== What the task asks ==
Of all the lines in the entries below, give again exactly those starting at the line containing "Open the Home" and ending at the line containing "Screen dimensions: 1288x865", both ends included, and no others.

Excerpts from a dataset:
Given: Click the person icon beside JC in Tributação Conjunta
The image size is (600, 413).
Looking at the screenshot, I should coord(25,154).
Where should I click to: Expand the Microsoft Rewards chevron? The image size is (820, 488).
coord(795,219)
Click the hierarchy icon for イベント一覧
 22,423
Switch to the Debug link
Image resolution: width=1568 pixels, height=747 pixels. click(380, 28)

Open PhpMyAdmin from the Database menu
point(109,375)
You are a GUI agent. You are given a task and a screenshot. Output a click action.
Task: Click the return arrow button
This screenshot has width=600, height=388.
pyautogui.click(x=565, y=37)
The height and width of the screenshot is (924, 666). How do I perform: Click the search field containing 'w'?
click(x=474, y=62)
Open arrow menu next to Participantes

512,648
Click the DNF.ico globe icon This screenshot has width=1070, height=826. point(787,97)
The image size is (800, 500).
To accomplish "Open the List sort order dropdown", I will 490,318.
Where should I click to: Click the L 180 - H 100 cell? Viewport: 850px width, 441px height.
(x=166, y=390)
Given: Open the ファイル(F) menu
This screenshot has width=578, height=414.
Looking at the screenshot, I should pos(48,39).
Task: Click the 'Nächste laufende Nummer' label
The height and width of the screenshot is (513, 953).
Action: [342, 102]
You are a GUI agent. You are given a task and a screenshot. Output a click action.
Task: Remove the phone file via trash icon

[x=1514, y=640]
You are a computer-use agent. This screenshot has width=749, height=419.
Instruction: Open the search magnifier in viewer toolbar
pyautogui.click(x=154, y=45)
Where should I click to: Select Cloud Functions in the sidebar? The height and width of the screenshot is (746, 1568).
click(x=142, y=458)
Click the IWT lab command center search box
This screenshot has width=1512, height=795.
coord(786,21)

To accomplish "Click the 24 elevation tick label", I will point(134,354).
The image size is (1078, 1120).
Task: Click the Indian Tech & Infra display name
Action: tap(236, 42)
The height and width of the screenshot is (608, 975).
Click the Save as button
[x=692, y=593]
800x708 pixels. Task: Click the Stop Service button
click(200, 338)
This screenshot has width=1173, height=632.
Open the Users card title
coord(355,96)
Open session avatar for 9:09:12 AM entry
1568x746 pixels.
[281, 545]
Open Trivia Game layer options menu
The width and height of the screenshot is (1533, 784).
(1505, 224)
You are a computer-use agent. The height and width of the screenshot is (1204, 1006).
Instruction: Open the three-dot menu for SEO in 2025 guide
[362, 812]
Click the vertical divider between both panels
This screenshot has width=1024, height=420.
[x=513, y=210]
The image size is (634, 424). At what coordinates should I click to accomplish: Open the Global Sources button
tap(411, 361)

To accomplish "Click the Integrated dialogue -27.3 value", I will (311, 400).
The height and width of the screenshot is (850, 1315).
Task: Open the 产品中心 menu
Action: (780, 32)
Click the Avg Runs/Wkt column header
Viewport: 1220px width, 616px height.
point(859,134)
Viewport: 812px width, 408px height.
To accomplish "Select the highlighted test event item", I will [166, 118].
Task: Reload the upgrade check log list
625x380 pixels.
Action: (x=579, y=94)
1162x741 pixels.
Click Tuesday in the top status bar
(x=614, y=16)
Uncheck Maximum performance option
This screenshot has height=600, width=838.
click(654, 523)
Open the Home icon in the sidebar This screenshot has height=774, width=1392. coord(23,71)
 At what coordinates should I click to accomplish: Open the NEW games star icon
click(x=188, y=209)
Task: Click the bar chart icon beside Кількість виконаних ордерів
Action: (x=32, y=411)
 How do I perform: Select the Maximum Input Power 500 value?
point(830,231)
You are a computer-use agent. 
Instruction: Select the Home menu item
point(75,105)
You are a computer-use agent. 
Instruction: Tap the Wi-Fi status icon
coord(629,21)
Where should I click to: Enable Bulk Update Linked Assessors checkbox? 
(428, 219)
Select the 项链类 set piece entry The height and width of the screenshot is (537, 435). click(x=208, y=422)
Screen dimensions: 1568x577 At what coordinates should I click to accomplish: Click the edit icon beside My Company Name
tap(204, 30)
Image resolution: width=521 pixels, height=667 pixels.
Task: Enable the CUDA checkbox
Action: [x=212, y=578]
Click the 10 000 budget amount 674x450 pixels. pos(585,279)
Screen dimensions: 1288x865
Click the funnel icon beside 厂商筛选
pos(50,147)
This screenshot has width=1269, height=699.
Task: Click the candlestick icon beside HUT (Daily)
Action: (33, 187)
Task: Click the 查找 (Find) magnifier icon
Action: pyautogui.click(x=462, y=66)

== Exercise result ==
Open the Home icon in the sidebar This screenshot has height=774, width=1392. coord(23,71)
 At what coordinates should I click to accomplish: Open the NEW games star icon
click(x=188, y=209)
Task: Click the bar chart icon beside Кількість виконаних ордерів
Action: (x=32, y=411)
 How do I perform: Select the Maximum Input Power 500 value?
point(830,231)
You are a computer-use agent. 
Instruction: Select the Home menu item
point(75,105)
You are a computer-use agent. 
Instruction: Tap the Wi-Fi status icon
coord(629,21)
Where should I click to: Enable Bulk Update Linked Assessors checkbox? 
(428, 219)
Select the 项链类 set piece entry The height and width of the screenshot is (537, 435). click(x=208, y=422)
Screen dimensions: 1568x577 At what coordinates should I click to accomplish: Click the edit icon beside My Company Name
tap(204, 30)
Image resolution: width=521 pixels, height=667 pixels.
Task: Enable the CUDA checkbox
Action: [x=212, y=578]
Click the 10 000 budget amount 674x450 pixels. pos(585,279)
Screen dimensions: 1288x865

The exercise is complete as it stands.